Alex Rae
- Born: 2 February 1986 (age 40) Coventry, England
- Height: 6 ft 5 in (1.96 m)
- Weight: 229 lb (104 kg; 16.4 st)

Rugby union career
- Position: Lock

Senior career
- Years: Team / Apps / (Points)
- 2005–2009: Northampton Saints / 12 / (0)
- 2009–2013: Bedford Blues
- 2012-13: →Saracens
- 2012-13: →London Wasps
- 2013–17: Jersey Reds
- 2017-: Bedford Blues

= Alex Rae (rugby union) =

English rugby union player

Alexander Rae born 2 February 1986 in Coventry, England is a rugby union head coach for Coventry. He previously played for the Northampton Saints, Saracens, London Wasps and Bedford Blues.

==Personal life==
Rae was educated at Coundon Court in Coventry.

==Club career==
Rae started his rugby career playing at Northampton Saints after coming up through their academy. He made his debut in 2005. He signed a full-time contract with them in 2007, however he only made 12 appearances with 2 starts while at Northampton Saints.
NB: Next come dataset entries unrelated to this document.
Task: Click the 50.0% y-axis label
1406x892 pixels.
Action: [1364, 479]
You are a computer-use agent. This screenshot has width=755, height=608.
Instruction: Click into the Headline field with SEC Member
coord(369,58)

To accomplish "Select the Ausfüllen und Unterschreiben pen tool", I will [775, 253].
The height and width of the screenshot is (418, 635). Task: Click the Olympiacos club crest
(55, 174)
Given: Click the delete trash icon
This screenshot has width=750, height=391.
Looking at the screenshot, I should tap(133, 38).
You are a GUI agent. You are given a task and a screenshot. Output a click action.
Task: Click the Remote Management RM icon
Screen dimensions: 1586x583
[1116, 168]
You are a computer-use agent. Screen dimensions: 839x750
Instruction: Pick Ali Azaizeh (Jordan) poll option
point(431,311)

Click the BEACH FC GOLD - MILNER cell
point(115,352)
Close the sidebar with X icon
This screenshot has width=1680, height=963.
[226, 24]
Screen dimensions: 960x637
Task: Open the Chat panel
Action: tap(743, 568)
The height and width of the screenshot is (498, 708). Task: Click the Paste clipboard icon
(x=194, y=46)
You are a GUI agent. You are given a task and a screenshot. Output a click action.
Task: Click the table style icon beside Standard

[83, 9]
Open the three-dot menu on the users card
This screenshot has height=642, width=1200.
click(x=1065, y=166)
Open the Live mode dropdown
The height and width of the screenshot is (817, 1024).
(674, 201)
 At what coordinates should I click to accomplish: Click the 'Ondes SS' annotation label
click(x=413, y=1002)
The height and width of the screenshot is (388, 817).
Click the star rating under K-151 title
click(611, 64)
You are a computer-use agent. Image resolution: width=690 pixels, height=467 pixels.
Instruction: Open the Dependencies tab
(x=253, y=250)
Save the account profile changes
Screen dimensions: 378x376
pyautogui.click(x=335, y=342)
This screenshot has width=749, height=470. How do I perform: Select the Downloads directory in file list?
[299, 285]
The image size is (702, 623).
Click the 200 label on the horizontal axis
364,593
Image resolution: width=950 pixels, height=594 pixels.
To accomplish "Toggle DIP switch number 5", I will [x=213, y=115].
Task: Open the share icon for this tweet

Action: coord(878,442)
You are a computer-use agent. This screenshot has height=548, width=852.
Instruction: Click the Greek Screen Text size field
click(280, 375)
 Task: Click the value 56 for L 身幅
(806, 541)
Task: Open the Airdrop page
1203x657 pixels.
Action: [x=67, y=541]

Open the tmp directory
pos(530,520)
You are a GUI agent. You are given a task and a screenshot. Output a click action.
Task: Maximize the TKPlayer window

In 2009, he was loaned out to Nottingham R.F.C. and later in the year moved to Bedford Blues and was named as the vice-captain in the 2011–12 season, being named as captain when James Pritchard was playing at the 2011 Rugby World Cup. In 2012 he played for Saracens F.C. on dual registration with Bedford Blues. In 2013 he was loaned to English Premiership side London Wasps so that Rae could play top flight rugby. London Wasps also paid compensation to Bedford Blues for the loan. In August 2013, Rae left Bedford Blues and moved to Jersey R.F.C.. Upon signing, he was given the captaincy of Jersey for the 2013-14 RFU Championship season. In May 2014, it was announced that Jersey had retained Rae for the 2014-15 RFU Championship season.

==International career==
Rae has played for the England national rugby sevens team. He has also represented the England national under-18 rugby union team, the England national under-19 rugby union team and the England national under-20 rugby union team.